• Task description: In the listing below, reproduce verbatim the part that opens with the line containing "You are a GUI" and runs to the end of the listing. Leave the pictures out of your answer.

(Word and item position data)
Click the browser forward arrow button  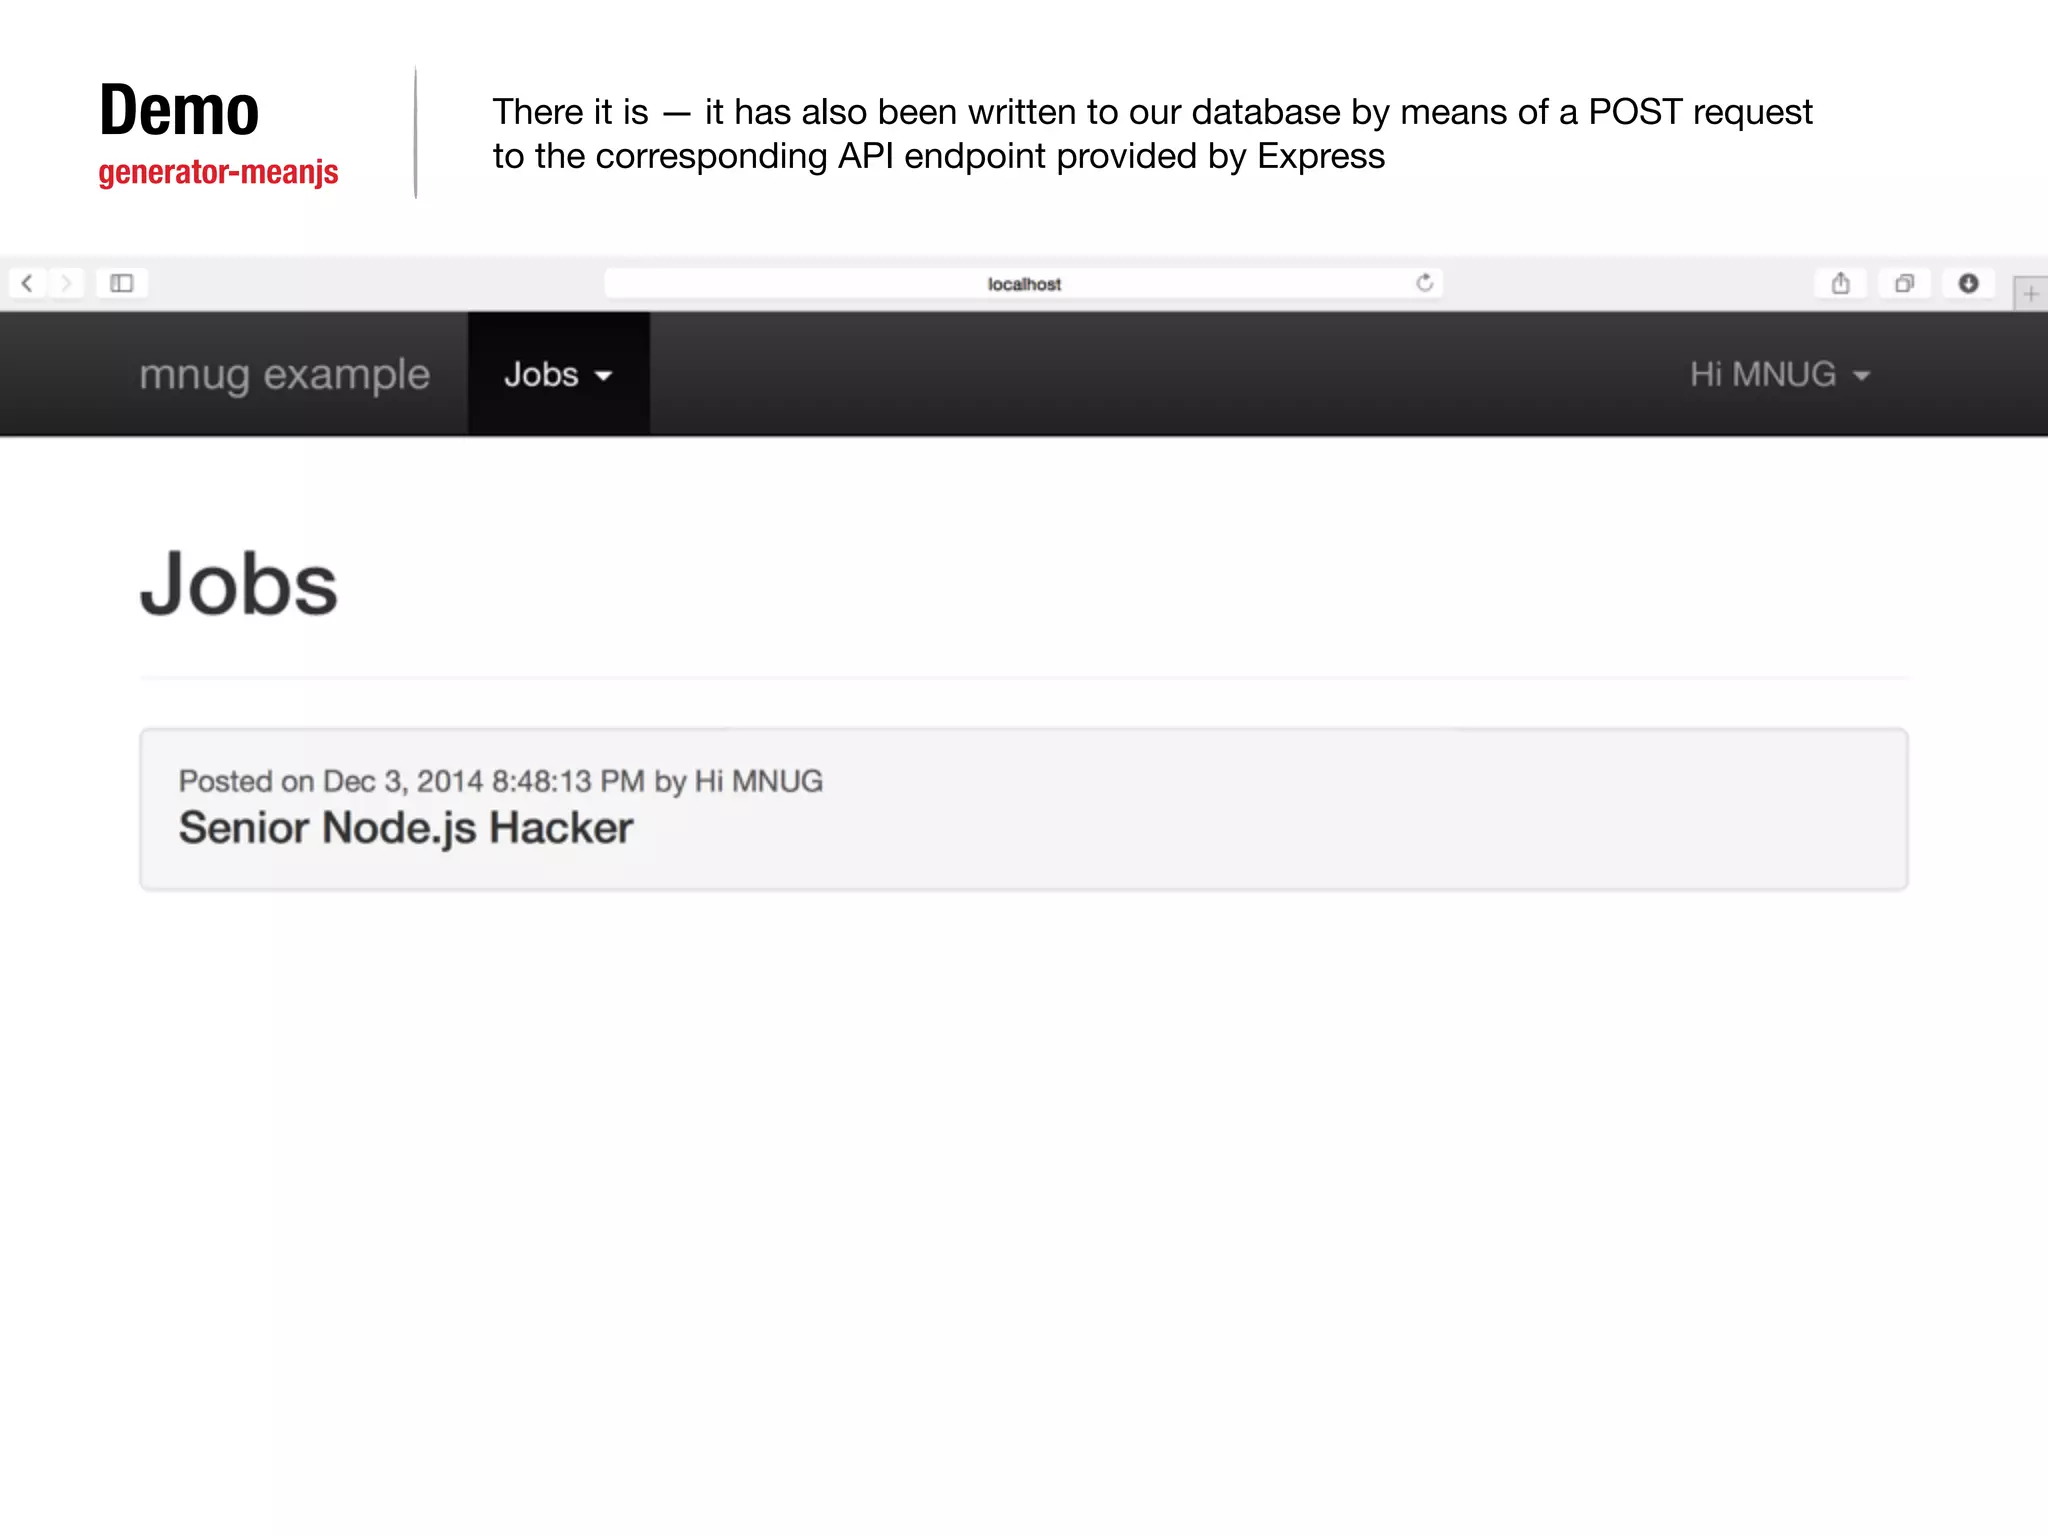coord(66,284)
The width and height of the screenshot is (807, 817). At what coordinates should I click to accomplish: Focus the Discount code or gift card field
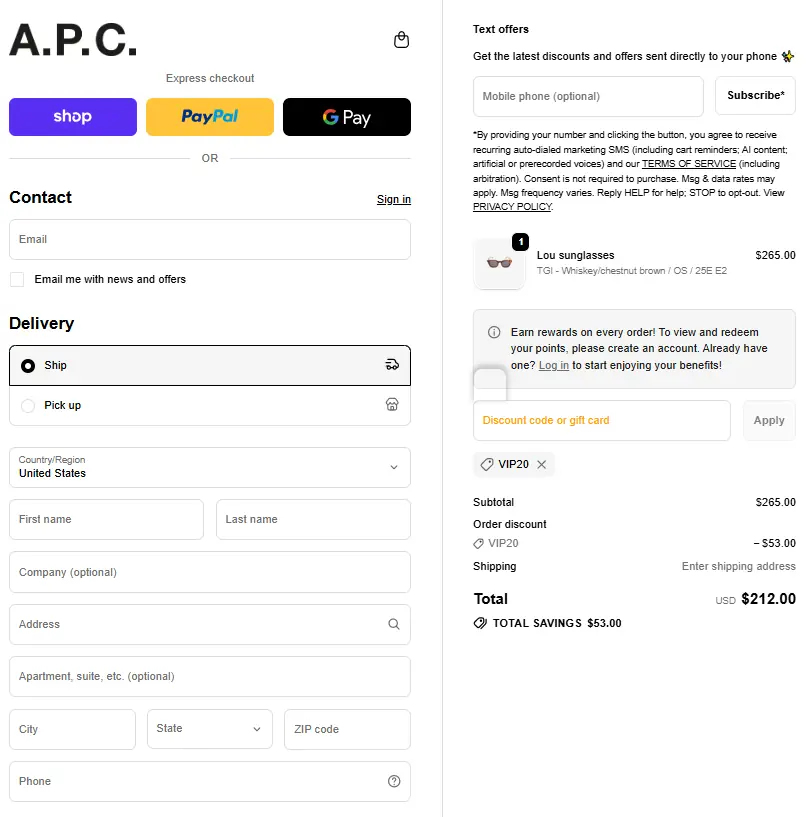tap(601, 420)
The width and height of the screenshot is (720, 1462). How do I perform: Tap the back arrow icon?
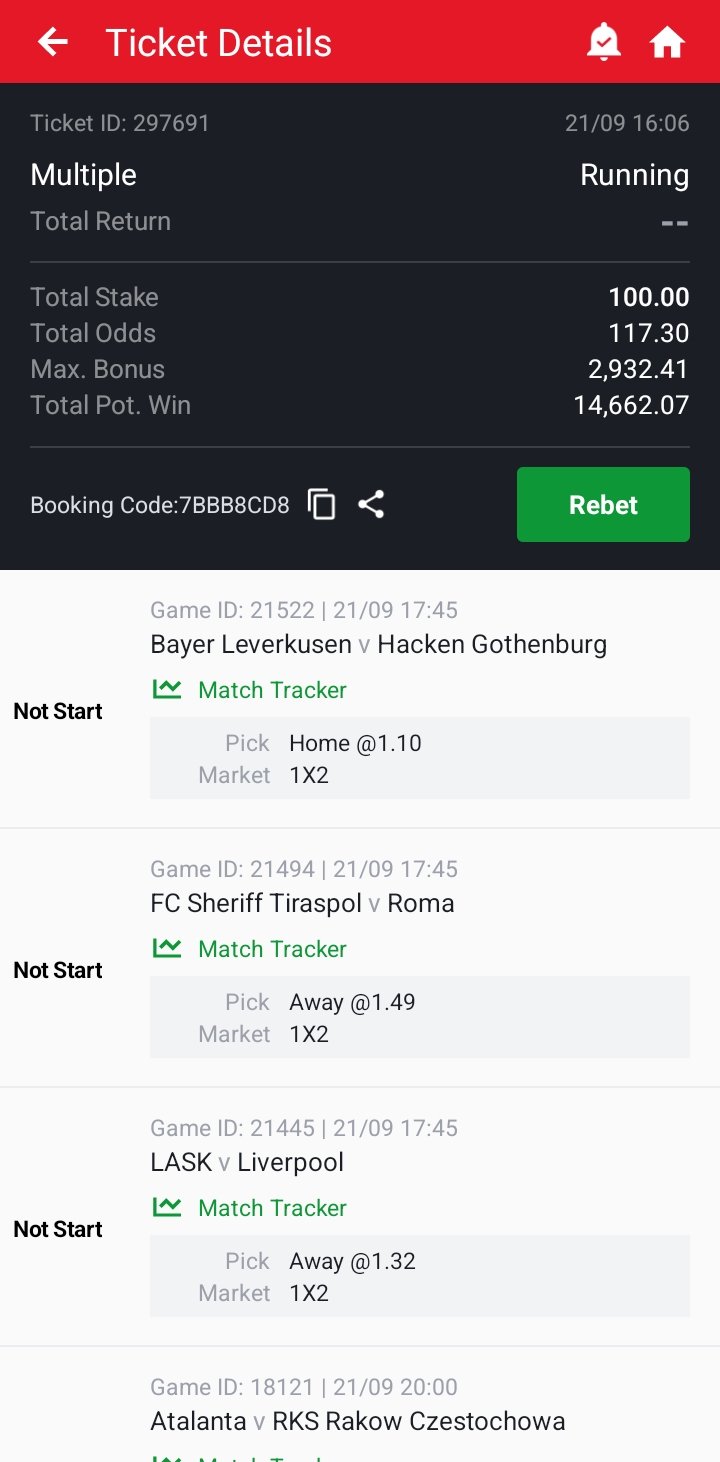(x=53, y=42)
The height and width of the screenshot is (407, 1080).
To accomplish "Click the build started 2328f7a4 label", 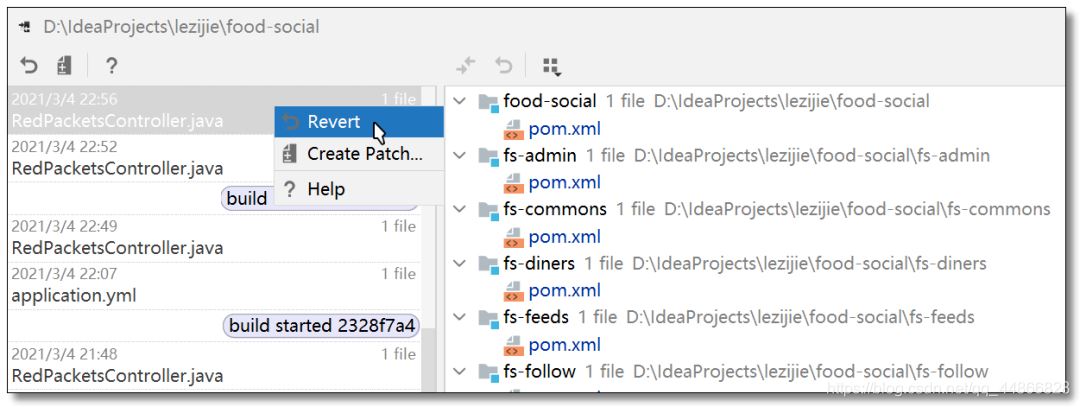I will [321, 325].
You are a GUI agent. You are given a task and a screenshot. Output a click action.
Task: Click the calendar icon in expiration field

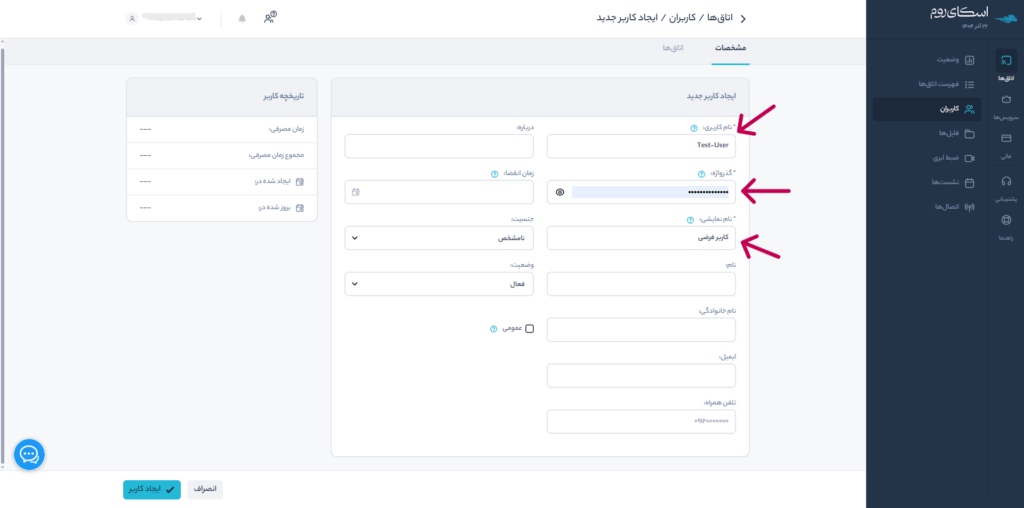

• Complete response:
You are a GUI agent. You are given a task and a screenshot. Output a click action.
Task: Click the calendar icon in expiration field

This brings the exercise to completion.